Aaron, Frank, and Jackal entered the kitchen and saw this too.
“Holy shit,” Jackal said, “Your mom is bad-fucking-ass!”
“Amber, you need to decide,” Aaron said. “Do you think you’re ready to fight?”
“I… I don’t know…” I said.
“If you tell us to run, we’ll cover you and run.”
Running seemed like the safe thing to do, at least it did on the surface. If we could make it to the van, we could outrun the hooded men and live to fight another day. But that was just it. We would have to fight another day. Why not let today be that day?
“No,” I said. “I’m done running. We’re all done running.”
Aaron nodded.
“Frank,” I said, “Cover my mom with magick. Protect yourselves. And if anything happens to us, you get the hell out of here.”
Aaron tossed Frank the keys and he caught them. My heart was already thundering by the time I reached the open back-door. Lightning illuminated the sky and sent streaking arcs of white racing into the night. The body my mom had dropped wasn’t by the door. It had gone.

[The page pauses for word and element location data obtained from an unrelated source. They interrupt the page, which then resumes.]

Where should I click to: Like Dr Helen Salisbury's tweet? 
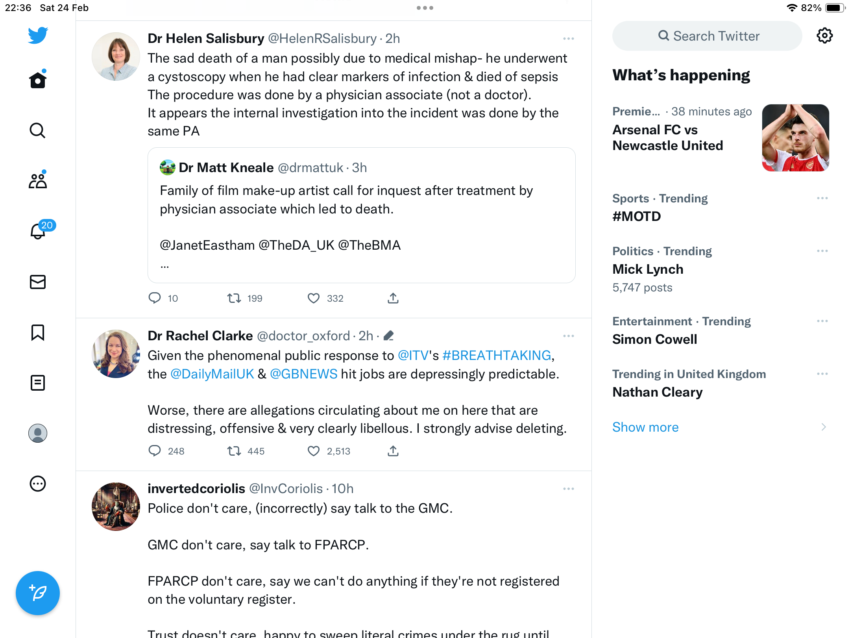pos(314,298)
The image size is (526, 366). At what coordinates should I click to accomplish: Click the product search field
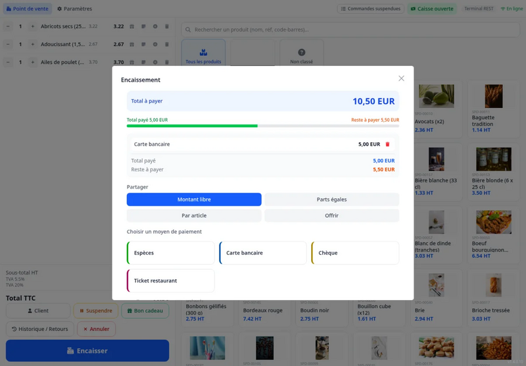tap(350, 30)
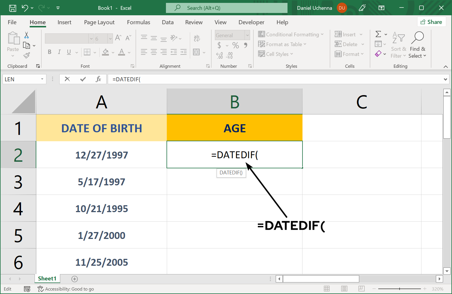Open the Insert Function fx dialog
The width and height of the screenshot is (452, 294).
(x=98, y=79)
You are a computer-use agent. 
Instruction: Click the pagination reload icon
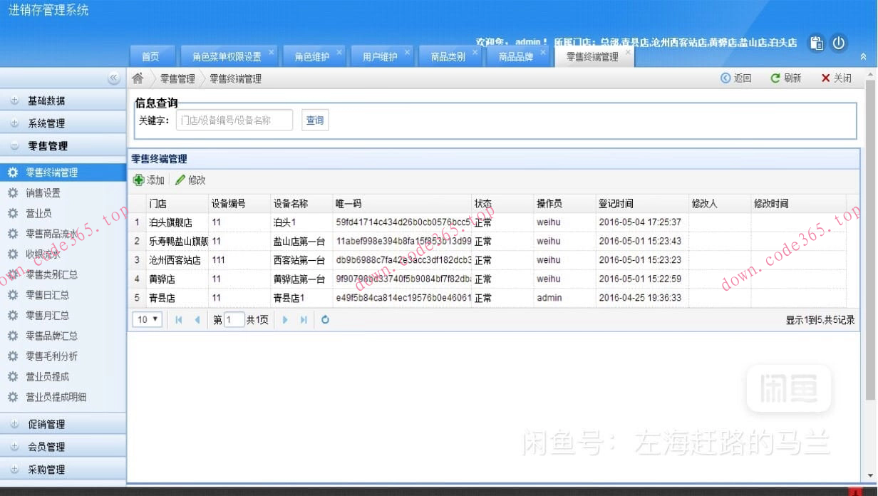[x=325, y=320]
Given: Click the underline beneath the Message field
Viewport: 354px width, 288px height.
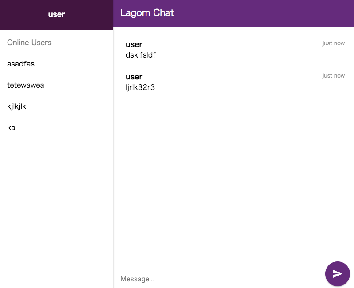Looking at the screenshot, I should tap(221, 284).
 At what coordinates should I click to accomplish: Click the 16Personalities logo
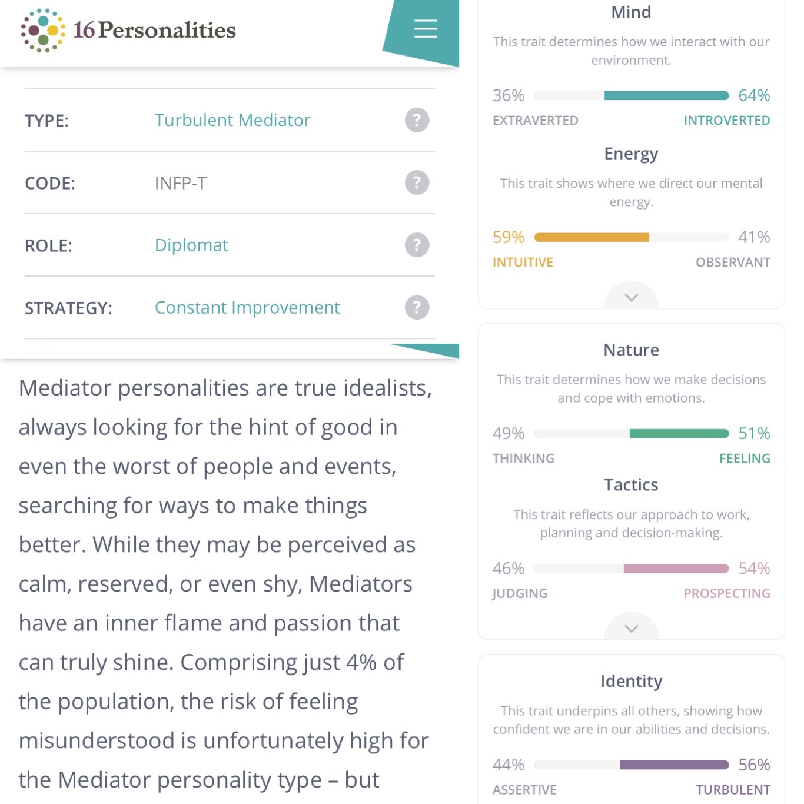pos(128,30)
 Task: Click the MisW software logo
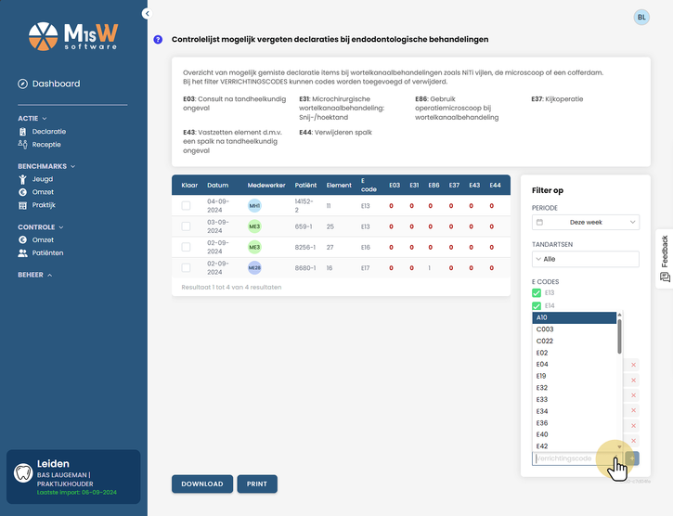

But in that instant of light I saw, standing in the field like something out of the Children of the Corn, still silhouettes.
I stepped out of the protected area and walked until the house was far behind me. Aaron and Jackal were both by my side, their breaths hot and heavy and their fingers twitching with anticipation. One of the hooded men moved, and then another, and then they were all in motion. They were slow walking at first, but it didn’t take long for them to start running, and soon they were all sprinting toward us.
I threw my hands into the sky and said, “Hail unto thee, Guardian of the Watchtower of the South.” Thunder roared and lightning ripped the sky into pieces, strobing and flashing in response to my Power. Vibrations filled me, moved me, and in the instant before the storm I felt a kind of peace settle over me. I had once been told a single witch couldn’t channel the power of the South.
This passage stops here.